Essen (dpa/tmn) - Übung macht den Meister - und Routine kann so manche Gefahrensituation entschärfen. Um Handlungsabläufe zu automatisieren, sollten Motorrad- und Rollerfahrer abseits des Straßenverkehrs das Bremsen und Ausweichen üben, rät das Institut für Zweiradsicherheit (ifz). Denn manchmal zählt jede Sekunde.

Kopf hoch - Unfälle durch routinierte Fahrmanöver vermeiden

Je besser Fahrer ihre Maschine und das Fahrverhalten kennen, umso eher können sie einen Unfall vermeiden und Gefahren ausweichen. Bei Brems- und Ausweichmanövern ist die Blickrichtung sehr entscheidend.

Den Kopf sollte man immer hochhalten, raten die ifz-Experten. Und den Blick geradeaus in die Bremsrichtung lenken, statt gebannt auf das Vorderrad zu schauen.

Bei einem Ausweichmanöver wird in die freie Lücke geschaut und nicht auf das Hinderniss gestarrt. Auch am Ende des Bremsmanövers sollte der Blick oben bleiben. Das hilft, damit man das Gleichgewicht auch kurz vor dem Stillstand nicht verliert.

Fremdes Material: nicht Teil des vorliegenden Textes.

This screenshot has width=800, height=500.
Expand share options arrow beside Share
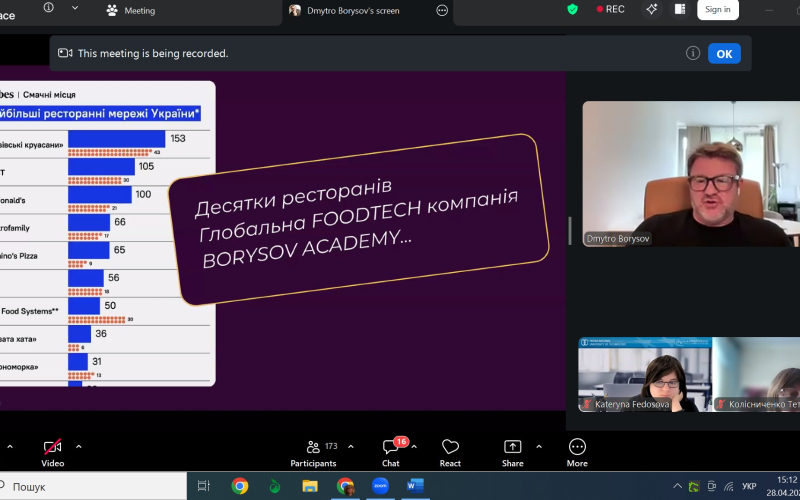539,446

Dosiertes Bremsen - oder doch voll reinlangen?

Wer ein Motorrad ohne Antiblockiersystem hat, muss das dosierte Bremsen üben. Dabei wird immer entlang der Blockiergrenze der Bremsen gebremst. Blockiert dabei das Vorderrad, muss man die Bremse blitzartig lösen - und dann wieder kräftig Druck aufbauen. Fahrer von ABS-Maschinen sollten trainieren, voll in die Bremse reinzulangen.

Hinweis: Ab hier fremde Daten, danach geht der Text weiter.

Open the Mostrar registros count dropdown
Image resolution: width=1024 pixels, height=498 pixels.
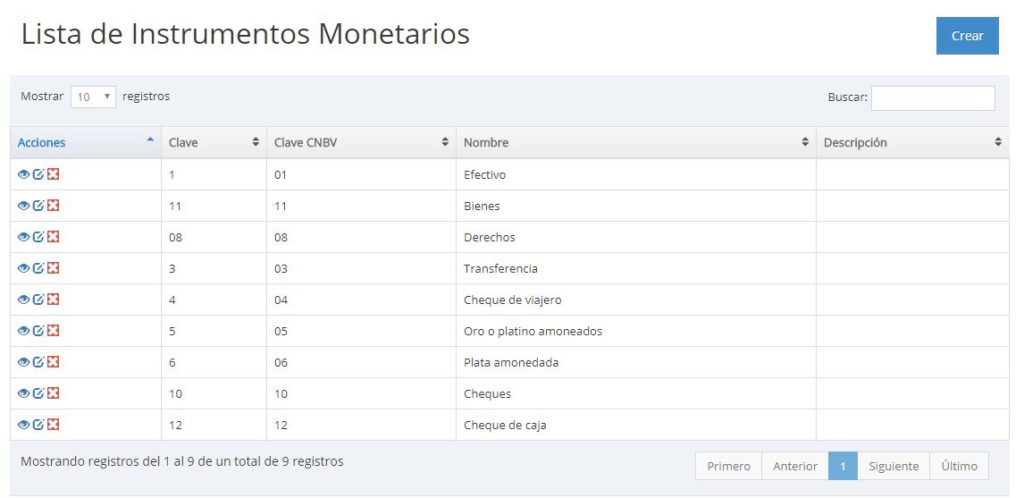(93, 97)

Grundsätzlich gilt beim Bremsen: Vorne schnell, aber nicht abrupt einen Bremsdruck aufbauen und diesen zügig maximieren. Auch hinten sollte man von Anfang an mitbremsen. Der Fokus sollte aber auf der Vorderradbremse liegen - ausgenommen davon sind hecklastige Chopper und Cruiser. Kupplung ziehen nicht vergessen.